With VirtualBox running, to install a "guest" operating system, just click the "New" icon and follow the wizard's instructions to install the VM. After that, you click the Start button to actually install your guest operating system on your new VM.
Generally speaking if I'm going to test out a Linux OS with VirtualBox I give it half of the system's memory and use the default hard drive size. There are other options that you can use to make the Linux VM perform better, but this is all you'll need to really play with Linux.
Avoiding Secure Boot on Windows 8 PCs
The other way to run Linux on a Windows 8 system is to try the CD/DVD or USB methods I described above. Yes, I know I said it was hard to try Linux on a Windows 8 PC with Secure Boot and it is. It's not impossible though.
That said, I am not going to recommend that you try to install Linux with Secure Boot active. It can be done, but it's no job for a new user.
Instead, what you'll need to do is once more reboot and try to turn Secure Boot off. All PCs, except for ARM-powered models such as Microsoft's Surface RT and other Windows RT models, will let you turn it off. Microsoft and the OEMs don't make it easy though.
Every motherboard manufacturer has a different way of doing this, and the method even varies from one version of a motherboard to another. If you're very lucky your PC will have come with a motherboard manual. But odds are you won't be that lucky. In that case, when you've rebooted your computer and pressed the right keys to enter the UEFI system setting mode, look for information about the motherboard. Then, if you can identify it, look for a copy of the manual or system settings on the Web.
If that doesn't help, go back to the UEFI system settings and start looking for a menu labeled "Security” or "Security Settings.” Once there look for "Secure boot configuration" and see how you go about disabling it. If it's not there, try under the "Boot" option.

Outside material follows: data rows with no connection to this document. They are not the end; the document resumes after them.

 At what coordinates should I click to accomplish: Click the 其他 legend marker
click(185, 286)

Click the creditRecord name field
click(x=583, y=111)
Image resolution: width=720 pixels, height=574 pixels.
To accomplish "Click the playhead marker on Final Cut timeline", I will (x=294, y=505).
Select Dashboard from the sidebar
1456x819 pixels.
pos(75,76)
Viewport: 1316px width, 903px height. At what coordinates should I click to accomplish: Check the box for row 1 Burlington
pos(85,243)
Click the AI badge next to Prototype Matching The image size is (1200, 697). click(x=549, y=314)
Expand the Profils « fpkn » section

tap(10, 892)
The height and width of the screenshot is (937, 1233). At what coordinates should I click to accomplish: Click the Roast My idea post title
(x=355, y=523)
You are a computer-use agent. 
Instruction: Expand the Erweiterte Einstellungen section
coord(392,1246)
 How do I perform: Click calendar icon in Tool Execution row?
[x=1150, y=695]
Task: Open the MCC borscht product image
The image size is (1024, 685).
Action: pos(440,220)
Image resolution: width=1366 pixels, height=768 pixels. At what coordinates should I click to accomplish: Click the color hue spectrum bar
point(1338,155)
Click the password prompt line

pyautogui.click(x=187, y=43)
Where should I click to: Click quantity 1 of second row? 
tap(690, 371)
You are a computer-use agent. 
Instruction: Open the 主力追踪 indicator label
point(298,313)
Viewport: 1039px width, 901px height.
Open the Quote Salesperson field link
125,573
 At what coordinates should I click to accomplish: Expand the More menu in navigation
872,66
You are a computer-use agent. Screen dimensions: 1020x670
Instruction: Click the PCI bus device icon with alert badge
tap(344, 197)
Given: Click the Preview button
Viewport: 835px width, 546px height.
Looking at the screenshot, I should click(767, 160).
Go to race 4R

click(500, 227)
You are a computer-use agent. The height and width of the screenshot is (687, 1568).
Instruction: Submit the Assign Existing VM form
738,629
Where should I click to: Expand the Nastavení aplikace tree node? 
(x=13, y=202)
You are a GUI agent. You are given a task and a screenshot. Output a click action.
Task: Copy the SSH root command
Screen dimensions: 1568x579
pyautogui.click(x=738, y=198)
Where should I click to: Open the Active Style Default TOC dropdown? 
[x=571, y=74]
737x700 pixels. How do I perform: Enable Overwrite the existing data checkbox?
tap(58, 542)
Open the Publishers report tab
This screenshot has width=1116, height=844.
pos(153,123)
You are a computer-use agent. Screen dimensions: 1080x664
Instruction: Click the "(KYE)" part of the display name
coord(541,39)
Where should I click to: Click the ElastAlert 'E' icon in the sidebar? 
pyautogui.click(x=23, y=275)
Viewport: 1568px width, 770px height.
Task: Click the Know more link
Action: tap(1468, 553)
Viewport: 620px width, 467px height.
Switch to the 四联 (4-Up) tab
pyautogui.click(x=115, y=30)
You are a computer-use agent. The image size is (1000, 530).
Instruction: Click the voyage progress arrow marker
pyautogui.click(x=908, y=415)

I hate to say it, but it may not be hiding in either location. The OEMs have no rhyme or reason when it comes to their UEFI settings. In that case start looking for terms such as "Secure boot," "UEFI," "Authentication," or "Legacy Boot."
Once you've found it, and set the PC to boot from your optical drive or USB stick, then exit the UEFI setting and make sure to save your settings or you'll need to do it all over again. This done, you'll be able to boot and install Linux just as you would on an older PC.
Is it worth the trouble?
While Microsoft has certainly made installing Linux a lot more annoying than it used to be, I think it is definitely worth the effort. I've found Linux desktops to be far more secure and reliable than their Windows counterparts and I think you will too.